= Palladium Global Science Award =

The Palladium Global Science Award is an international scientific competition established in 2025 to support research into new uses of palladium. It recognizes scientific developments, research articles, and applied concepts involving palladium-based technologies. In its inaugural year, the competition received nearly 100 applications from more than 30 countries.

The China Precious Metals Industry Committee serves as the award’s general partner. Other partners include Shanghai Metals Market, North-West University (South Africa), and the MDX Research Center for Element Strategy at the Institute of Science Tokyo.

== Award categories ==
Best Scientific Development recognizes completed research that demonstrates new properties or potential applications of palladium. First place carries a prize of US$120,000, while second place receives US$60,000.

Best Scientific Article recognizes published research that advances the understanding or practical use of palladium chemistry. The prizes are US$80,000 for first place and US$40,000 for second place.

Best Applied Concept covers proposals for translating palladium research into industrial, technological, or environmental applications. It carries a single prize of US$50,000.

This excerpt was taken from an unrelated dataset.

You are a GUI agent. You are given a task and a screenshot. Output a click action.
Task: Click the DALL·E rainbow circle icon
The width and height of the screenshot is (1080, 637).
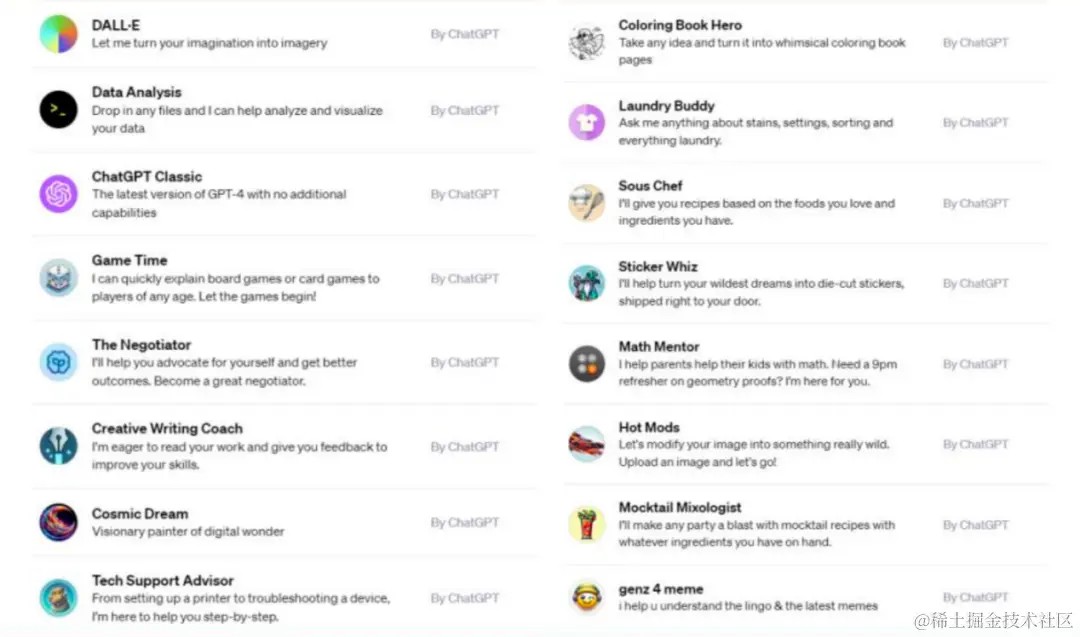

The total prize fund across the three categories is US$350,000.
== 2025 edition ==
Applications were reviewed by an International Expert Council chaired by Francis Verpoort of Wuhan University of Technology. The other members were Kyriaki Polychronopoulou of Khalifa University of Science and Technology, Dmitri Bessarabov of North-West University, Chao Chen of Tsinghua University, and Carl J. Boehlert of Michigan State University.

=== Best Scientific Development ===
Chao-Jun Li of McGill University was awarded first prize for developing a palladium-based photocatalytic system that uses light to activate methane and carbon dioxide. The process transfers an oxygen atom from carbon dioxide to methane, producing methanol and carbon monoxide.

Second prize went to Makoto Fujita of the University of Tokyo and the Institute for Molecular Science for his work on the metal-directed self-assembly of palladium-containing molecular cages and porous materials. This research also led to the crystalline sponge method for determining molecular structures.

=== Best Scientific Article ===
Natesan Thirupathi of the University of Delhi won first prize for research on CNN palladium(II) pincer complexes containing guanidinate ligands and their use in Suzuki–Miyaura coupling reactions.

Michael J. Krische of the University of Texas at Austin earned second prize for research on aryl-halide cross-coupling through formate-mediated transfer hydrogenation. The method uses sodium formate as a hydrogen-transfer agent and avoids the need to prepare organometallic coupling partners.

=== Best Applied Concept ===
Safa Faris Kayed of Prince Sattam bin Abdulaziz University received the award for PalladClear, a palladium-based photocatalytic device designed for the on-site degradation of hazardous dyes and pharmaceutical residues in industrial wastewater. The proposed system uses a fixed-bed reactor containing palladium complexes activated by ultraviolet or gamma radiation.